End of Financial Year (EOFY) is such a busy time, and if you have a product-based business this usually means it’s stocktake time.
How do you manage your stocktake without losing your mind?
Do you sit there on 30 June counting every widget? And what is your process if you do count the widgets?
There are some simplified trading stock rules which means that you may not have to do a stocktake for tax purposes:
However, many small businesses have high turnover in stock and change stock lines throughout the year, meaning their closing balance will be more than $5000.
If you’re in that situation and need to do a stocktake, how do you avoid stocktake stress?
Make sure the space you store your stock in is organised.
Group the same stock together, separate out different stock, put stock into piles and label everything.
Whilst this may seem like a tough job (and probably will be if you are slightly unorganised), you’ll give yourself one all mighty pat on the back when it comes time to actually counting the stock at end of financial year.
Once you have organised your stock to within an inch of its life, has the process identified any “turtle”, or slow-moving stock.
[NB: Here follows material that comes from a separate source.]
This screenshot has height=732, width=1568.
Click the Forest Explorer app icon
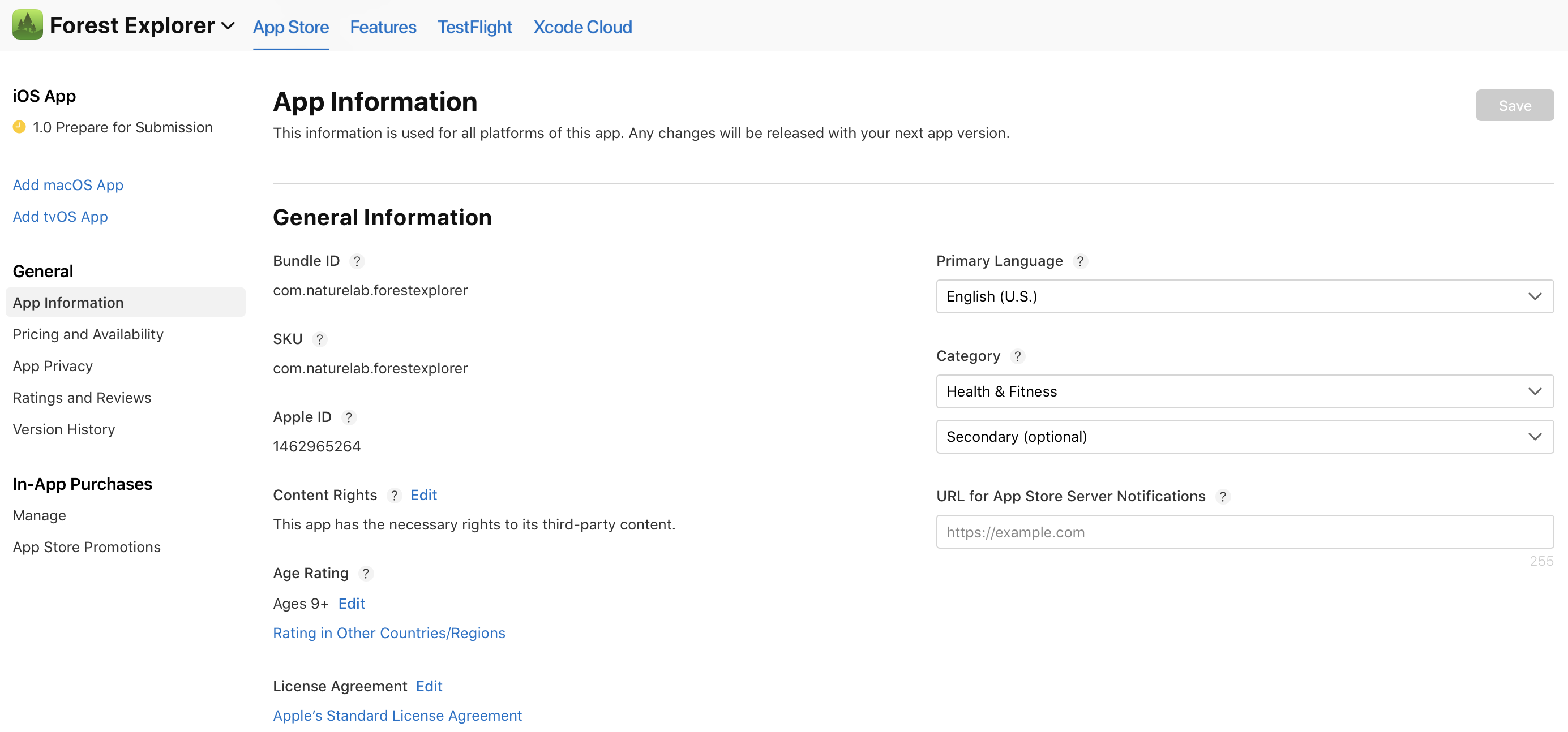click(27, 25)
It’s time to get on social media and have an EOFY sale.
Much better to get rid of any slow stock before it becomes obsolete, so get that stock out of your store room and get customers to take it home with them.
Look out for obsolete stock or stock that has expired, and deal with this before 30 June hits.
The less in the stock room to count, the easier the process will be.
MYOB AccountRight should make this part a breeze.
With the touch of a button, you can print out a listing of your stock balances listed by stock codes.
If you’ve followed my first tip and have a super organized stock room, this stock listing report will make counting stock a breeze.
I’m not saying everything will match, that is the whole point of a stocktake – to see what variances there are and to understand why.
However, if you have a stock listing report the process should be smooth sailing.
You don’t have to face stocktake alone. Grab one of your business besties, grab your stock listing, pump some tunes and get cracking.
Not only will you have someone to keep you sane, you will get the stocktake done in half the time (hopefully).
Lock in a time in your diary to do stocktake.
It doesn’t have to be at 7am and it doesn’t have to be at midnight – pick a time that you know you can set aside a few hours to tackle this task interruption-free.
Don’t do it during your busiest time, don’t do it with the phone ringing non-stop and don’t assume it will only take 30 minutes.
Block out half a day, and if you finish early – well pour yourself a glass of bubbles to celebrate.
Once stocktake is over, it’s the perfect time to document your processes and procedures around stocktake.
It will be fresh in your mind, and having a set process on paper will help next time you need to do a stocktake.
Your documentation should also include your policy around obsolete stock, writing off stock and whether or not internal controls need to be tighter around your stock management.